Russell plays Sheriff Hunt, a no nonsense lawman in a small town called Bright Hope in the 1890’s. When a man named Purvis (David Arquette) comes into town and can’t account for some mysterious behavior, Hunt wounds him after he tries to run off. Now in the town jail, Purvis’ wound is tended to by local nurse Samantha O’Dwyer (Lili Simmons). But during the night, a mysterious band of native cannibals abducts Purvis, Samantha and a deputy. When Hunt learns of the incident, he puts together a group consisting of an older deputy (Richard Jenkins), Samantha’s husband (Patrick Wilson) and a wealthy local man named Brooder (Matthew Fox) to set out into the hostile Indian territory to bring back their people.
Bone Tomahawk is a few movies wrapped up in one.
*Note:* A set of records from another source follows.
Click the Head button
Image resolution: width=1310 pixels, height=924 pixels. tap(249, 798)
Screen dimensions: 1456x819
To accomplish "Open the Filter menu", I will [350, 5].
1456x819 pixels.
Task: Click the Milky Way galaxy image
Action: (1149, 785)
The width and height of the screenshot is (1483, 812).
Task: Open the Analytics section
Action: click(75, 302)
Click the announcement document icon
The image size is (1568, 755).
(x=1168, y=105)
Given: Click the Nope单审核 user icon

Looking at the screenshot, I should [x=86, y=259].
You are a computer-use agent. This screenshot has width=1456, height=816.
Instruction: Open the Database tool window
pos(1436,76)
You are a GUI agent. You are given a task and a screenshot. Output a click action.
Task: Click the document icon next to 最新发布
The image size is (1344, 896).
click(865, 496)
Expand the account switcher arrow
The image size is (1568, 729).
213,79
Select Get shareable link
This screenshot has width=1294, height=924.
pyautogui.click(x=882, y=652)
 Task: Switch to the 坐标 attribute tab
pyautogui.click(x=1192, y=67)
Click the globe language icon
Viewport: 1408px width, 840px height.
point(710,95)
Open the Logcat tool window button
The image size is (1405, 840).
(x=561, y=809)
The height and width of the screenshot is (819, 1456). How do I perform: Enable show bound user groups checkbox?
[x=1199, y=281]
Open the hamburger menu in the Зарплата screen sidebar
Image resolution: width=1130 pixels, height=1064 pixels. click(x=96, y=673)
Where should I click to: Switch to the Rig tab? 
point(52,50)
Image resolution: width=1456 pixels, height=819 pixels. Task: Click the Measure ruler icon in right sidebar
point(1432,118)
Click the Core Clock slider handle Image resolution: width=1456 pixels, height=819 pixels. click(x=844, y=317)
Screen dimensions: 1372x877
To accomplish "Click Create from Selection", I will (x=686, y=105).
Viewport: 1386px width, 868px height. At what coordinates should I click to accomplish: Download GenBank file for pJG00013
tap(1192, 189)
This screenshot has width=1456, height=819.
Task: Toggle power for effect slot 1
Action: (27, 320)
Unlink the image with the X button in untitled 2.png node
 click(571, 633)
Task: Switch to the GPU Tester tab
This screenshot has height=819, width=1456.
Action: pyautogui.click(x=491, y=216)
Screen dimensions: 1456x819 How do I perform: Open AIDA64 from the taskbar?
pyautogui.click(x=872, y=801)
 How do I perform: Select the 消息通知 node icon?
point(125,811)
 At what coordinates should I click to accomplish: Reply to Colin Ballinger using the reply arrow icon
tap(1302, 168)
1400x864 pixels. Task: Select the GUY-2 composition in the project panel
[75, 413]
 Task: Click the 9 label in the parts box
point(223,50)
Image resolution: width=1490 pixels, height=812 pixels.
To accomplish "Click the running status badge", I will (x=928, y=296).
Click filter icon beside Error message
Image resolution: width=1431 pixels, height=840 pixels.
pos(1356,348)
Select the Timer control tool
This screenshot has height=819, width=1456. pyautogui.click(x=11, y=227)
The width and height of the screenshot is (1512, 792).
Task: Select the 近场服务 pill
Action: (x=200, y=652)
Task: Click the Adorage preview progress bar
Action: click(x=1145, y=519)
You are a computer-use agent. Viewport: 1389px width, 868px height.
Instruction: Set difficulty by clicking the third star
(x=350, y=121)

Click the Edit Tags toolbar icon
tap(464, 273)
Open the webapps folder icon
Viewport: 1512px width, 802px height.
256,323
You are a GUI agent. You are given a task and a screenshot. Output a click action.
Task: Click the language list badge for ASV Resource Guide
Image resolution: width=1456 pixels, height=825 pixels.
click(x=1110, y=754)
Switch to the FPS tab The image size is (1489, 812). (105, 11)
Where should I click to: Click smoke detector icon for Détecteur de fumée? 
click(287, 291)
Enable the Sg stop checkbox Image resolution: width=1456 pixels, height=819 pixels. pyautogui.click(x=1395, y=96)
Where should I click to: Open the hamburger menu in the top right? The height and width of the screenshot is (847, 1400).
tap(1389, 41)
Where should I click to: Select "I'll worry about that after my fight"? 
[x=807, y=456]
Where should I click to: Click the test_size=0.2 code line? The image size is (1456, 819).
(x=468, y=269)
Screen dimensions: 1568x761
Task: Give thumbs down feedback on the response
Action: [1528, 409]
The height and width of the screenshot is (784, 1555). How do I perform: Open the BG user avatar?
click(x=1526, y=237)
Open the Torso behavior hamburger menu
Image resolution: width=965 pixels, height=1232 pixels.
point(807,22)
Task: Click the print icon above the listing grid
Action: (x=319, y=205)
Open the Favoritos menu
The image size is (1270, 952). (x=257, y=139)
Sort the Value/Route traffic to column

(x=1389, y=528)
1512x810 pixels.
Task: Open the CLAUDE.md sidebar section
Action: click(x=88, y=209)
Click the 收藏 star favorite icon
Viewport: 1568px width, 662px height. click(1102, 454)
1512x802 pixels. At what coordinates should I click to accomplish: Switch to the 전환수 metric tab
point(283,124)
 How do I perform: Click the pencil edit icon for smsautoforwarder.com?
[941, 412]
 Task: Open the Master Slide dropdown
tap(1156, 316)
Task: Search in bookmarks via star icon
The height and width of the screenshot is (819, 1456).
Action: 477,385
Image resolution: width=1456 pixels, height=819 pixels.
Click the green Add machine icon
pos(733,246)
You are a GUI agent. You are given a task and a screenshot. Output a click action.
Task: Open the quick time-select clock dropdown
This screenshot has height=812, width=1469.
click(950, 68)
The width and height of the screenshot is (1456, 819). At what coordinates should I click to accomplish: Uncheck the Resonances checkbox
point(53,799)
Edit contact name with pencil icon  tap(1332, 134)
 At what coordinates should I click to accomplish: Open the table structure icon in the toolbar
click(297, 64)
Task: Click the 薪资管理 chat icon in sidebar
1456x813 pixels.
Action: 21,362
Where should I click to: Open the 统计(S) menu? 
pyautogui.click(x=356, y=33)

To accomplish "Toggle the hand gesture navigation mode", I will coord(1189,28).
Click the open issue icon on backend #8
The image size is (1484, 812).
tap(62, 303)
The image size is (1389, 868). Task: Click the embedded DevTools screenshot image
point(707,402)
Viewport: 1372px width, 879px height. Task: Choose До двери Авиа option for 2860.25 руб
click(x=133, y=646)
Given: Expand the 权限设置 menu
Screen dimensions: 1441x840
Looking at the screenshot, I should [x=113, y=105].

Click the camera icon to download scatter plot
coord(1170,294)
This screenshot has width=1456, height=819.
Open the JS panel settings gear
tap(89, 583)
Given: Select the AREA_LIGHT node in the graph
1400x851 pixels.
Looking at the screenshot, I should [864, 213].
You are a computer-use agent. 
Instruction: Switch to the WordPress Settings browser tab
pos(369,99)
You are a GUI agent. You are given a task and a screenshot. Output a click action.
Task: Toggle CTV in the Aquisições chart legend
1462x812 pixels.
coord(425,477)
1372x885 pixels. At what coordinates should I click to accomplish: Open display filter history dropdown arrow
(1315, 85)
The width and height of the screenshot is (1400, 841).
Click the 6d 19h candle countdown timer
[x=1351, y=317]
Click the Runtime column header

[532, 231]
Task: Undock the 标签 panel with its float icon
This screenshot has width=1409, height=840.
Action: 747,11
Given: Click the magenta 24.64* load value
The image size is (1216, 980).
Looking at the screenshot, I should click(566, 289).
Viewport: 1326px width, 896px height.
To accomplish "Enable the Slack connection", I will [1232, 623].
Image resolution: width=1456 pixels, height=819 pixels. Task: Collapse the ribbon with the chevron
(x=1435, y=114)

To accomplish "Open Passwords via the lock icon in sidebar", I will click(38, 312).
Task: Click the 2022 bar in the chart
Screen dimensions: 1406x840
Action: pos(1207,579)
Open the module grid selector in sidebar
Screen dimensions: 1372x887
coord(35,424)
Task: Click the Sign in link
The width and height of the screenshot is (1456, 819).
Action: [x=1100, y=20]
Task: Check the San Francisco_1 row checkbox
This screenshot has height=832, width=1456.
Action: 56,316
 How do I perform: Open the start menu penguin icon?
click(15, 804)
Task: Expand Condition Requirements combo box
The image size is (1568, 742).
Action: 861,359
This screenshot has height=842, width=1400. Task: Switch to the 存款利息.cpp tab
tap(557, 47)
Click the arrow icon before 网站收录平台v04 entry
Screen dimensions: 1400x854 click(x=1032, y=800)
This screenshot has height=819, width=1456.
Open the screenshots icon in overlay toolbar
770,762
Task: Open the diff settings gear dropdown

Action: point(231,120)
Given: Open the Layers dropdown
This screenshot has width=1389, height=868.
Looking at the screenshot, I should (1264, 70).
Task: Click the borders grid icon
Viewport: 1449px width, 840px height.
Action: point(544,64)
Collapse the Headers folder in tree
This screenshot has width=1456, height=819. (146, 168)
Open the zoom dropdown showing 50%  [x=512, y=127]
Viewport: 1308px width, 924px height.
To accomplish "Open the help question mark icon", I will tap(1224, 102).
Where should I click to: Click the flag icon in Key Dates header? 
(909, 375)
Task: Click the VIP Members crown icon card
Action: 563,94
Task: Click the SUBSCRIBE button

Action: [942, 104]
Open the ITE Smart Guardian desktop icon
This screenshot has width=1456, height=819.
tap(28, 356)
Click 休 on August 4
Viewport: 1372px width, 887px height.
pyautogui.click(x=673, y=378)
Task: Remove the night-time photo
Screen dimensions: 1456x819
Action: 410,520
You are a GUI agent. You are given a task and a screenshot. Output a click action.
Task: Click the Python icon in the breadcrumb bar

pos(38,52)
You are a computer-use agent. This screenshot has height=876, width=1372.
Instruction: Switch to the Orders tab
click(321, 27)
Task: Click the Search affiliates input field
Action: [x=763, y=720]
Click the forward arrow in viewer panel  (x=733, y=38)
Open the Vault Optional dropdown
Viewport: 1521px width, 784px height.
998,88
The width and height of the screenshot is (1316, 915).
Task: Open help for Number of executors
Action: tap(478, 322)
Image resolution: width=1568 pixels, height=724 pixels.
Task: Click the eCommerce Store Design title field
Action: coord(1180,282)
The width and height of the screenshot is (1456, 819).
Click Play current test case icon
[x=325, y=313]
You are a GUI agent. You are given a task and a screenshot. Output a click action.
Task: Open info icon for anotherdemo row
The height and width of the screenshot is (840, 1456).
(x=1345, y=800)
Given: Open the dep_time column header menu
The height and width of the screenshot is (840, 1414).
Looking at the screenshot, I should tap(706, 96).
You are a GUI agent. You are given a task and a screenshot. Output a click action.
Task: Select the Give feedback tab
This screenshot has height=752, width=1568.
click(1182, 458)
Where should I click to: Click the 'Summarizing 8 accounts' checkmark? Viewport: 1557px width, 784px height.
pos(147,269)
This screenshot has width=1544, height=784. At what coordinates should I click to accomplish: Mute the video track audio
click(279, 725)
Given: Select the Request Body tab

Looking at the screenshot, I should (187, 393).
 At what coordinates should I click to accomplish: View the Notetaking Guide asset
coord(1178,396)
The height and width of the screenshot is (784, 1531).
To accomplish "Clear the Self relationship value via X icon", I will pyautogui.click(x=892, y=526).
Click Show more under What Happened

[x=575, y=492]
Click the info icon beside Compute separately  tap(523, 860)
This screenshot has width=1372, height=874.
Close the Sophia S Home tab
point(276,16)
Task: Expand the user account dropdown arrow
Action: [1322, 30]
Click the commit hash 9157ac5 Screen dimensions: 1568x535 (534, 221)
It is definitely a western just based on time and place. It is a dialogue driven drama that is beautifully written. It is a thriller and action film based on the group’s encounters during their journey, and lastly it is most certainly a horror film when they finally encounter the natives. The cast is one of the best I have seen assembled in quite some time and although Russell is the top billed name, Patrick Wilson’s character of Arthur O’Dwyer is the heart of the movie and really the one who the story hinges on. And Wilson is just fantastic. He has rise quickly to become one of my favorite actors working today and takes on a wide variety of interesting roles, all of which he knocks out of the park. This is the debut of director and writer S. Craig Zahler and he is definitely going to be a name that studios are going to take notice of. The script is wonderfully written and thrilling and his direction is bold and confident with some spectacular visuals. For fans of westerns, thrillers, dramas or horrors, Bone Tomahawk has something for everyone and is highly recommended.
Available now in the U.S., available February 9 in Canada.